When Mike created the new figures, he colored the box and all the attributes in it red, so that readers know that something has changed--you can't color removed text because it's gone ;-)
However, when Andreas read the spec, this was confusing to him, since he assumed that the red-texted attributes meant that the attributes themselves had changed in some way, when in fact they had not.
As an alternative, Andreas suggested that we color just the UML box itself red if something has been removed from it. Will this work?
It could, but seems like a waste of time for something that has to be changed again anyway. I suggest leaving it as it is.
Wait--when would this have to be changed again? The next time it would be changed would be for L3v3, right?
Right, true :-) I don't really mind either way.
I agree that having the box red if something has been removed will convey a change and if nothing inside the box is red then it means the change means something was removed.
However this will also mean that when perhaps another attribute has changed/been added and so there is red inside the box it will not be clear that something has also been deleted.

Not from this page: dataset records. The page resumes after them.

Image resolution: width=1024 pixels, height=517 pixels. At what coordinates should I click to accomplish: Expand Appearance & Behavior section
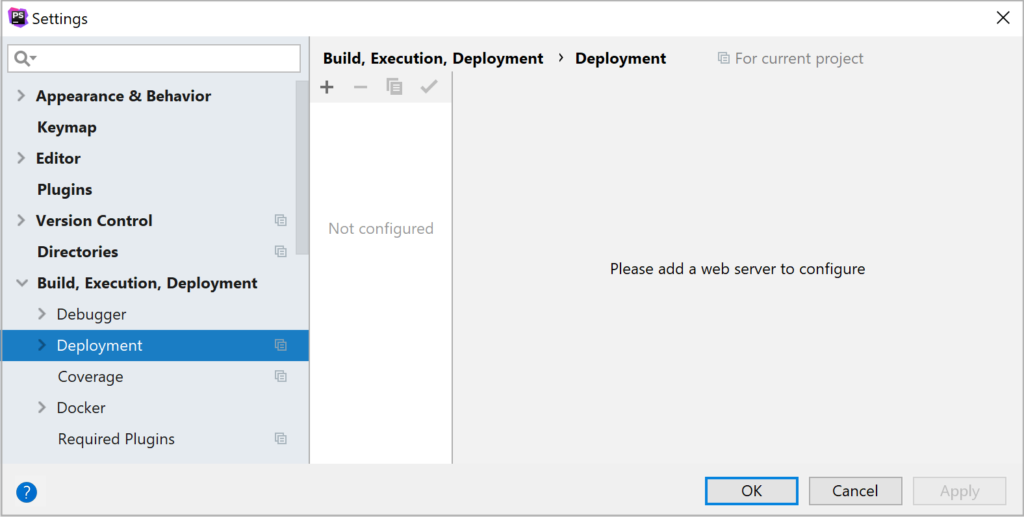(21, 96)
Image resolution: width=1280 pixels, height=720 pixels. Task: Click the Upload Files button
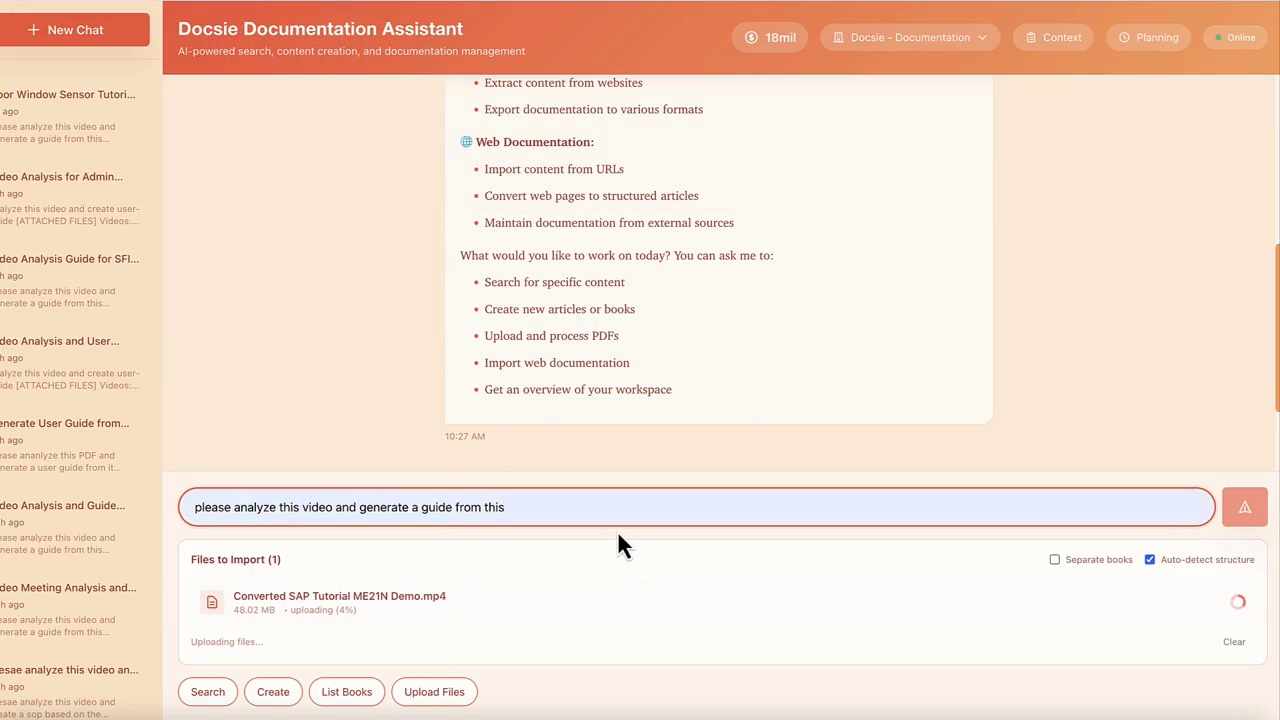coord(434,691)
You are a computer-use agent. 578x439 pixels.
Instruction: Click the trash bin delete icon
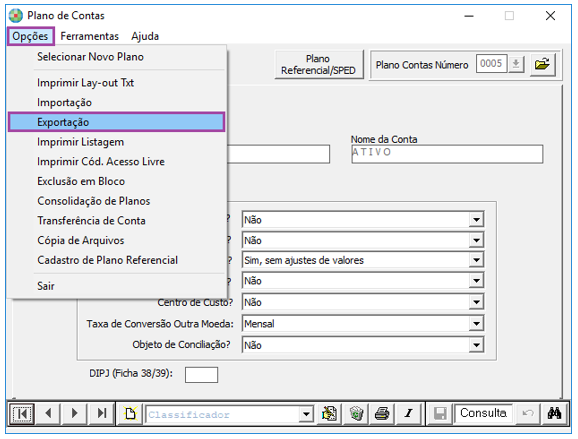356,414
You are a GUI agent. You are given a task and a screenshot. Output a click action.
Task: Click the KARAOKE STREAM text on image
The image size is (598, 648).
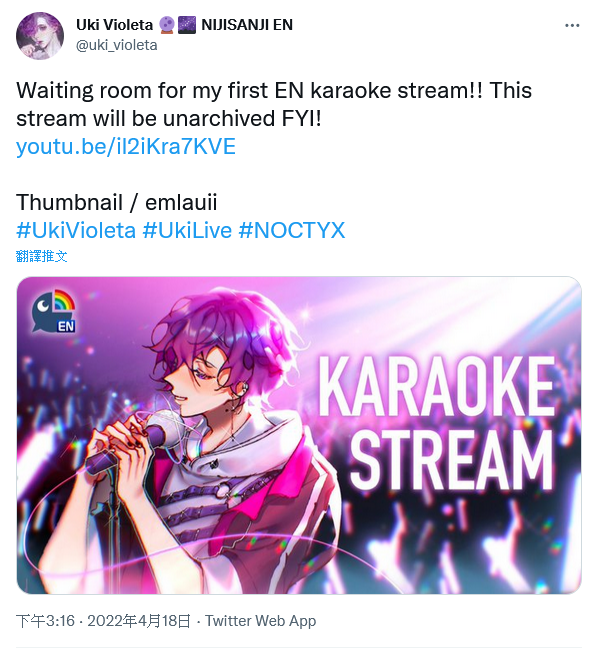(436, 423)
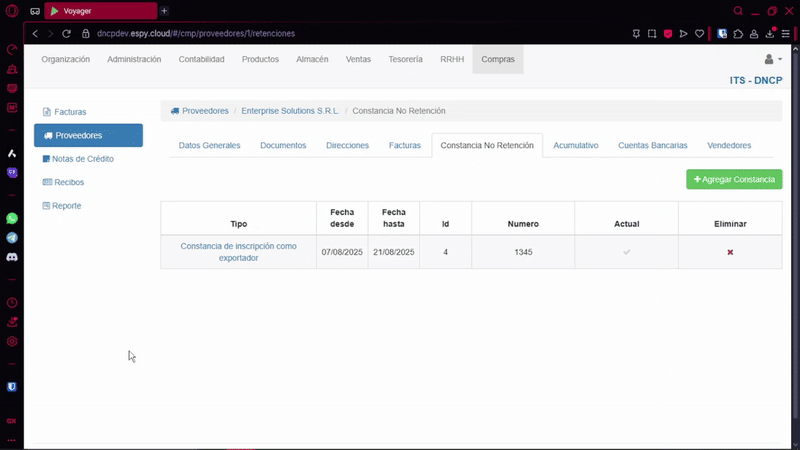Click the Proveedores breadcrumb link
The image size is (800, 450).
coord(205,111)
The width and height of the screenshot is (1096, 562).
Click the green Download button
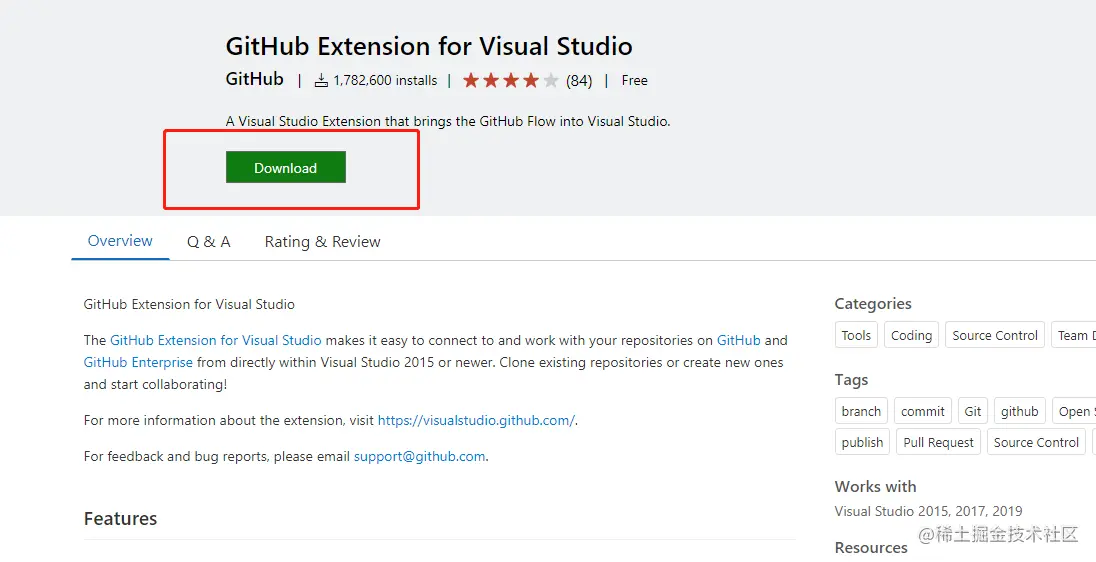coord(285,168)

What about having a second colour for the box if it has deletions.
So
red box + red inside = only red things have changed
green box = something has been deleted but all other remain same
green box + red inside = red things have changed AND something has been deleted
Note I only suggest this since it seems to me that someone will have to go through all the UML and adjust them anyway.
I do like the idea of differentiating between changed/added vs. changed/removed, but I don't think 'green' will say that to people, especially since green means something different in package spec UML.
What about this: a red box always means something has been removed. Red text always means something has been added or changed. So, red text in a red box means something has been added and something else has been removed; red text in a black box means something has been added; black text in a red box means something has been removed.
I do not mind either way. The people spending their time and effort doing should decide this one.
Contrary to expectations, this turned out to be a relatively simple thing to edit: I've now checked in a version to SVN that uses red boxes for classes with deleted attributes, but leaves the text of the unchanged attributes alone.
There was one issue I made a sort of executive decision on: in l3v1, all required 'id' attributes were written:
id: SId
and now they are written:
id: SId {use=required}
because now each class inherits the 'id' attribute from SBase, and must change it to be required. However, I felt that changing '{use=required}' to be red text would confuse people into thinking that it used to be optional, and now is required, which is not the case at all: zero semantic changes have been made.
I also added a description of what 'red' means in UML diagrams to the section on what red means in general:
"In UML diagrams, a red box is used to indicate a deletion, and red text to indicate a semantic change or addition."
(Hoping to skate under the wire with the 'semantic change' there ;-)
All opinions welcome!
Thank you Lucian for doing that! This makes the specification much easier to understand.
Seems reasonable!
OK, I'm marking this as resolved and closed. I won't add it to the list of changes to the spec (unless someone thinks we should), since it's not a change that actually affects L3v1, but merely how we present the L3v2 changes, which (obviously) have not existed in the past.
However, the changes are now part of SVN, and will be part of the forthcoming L3v2 specification.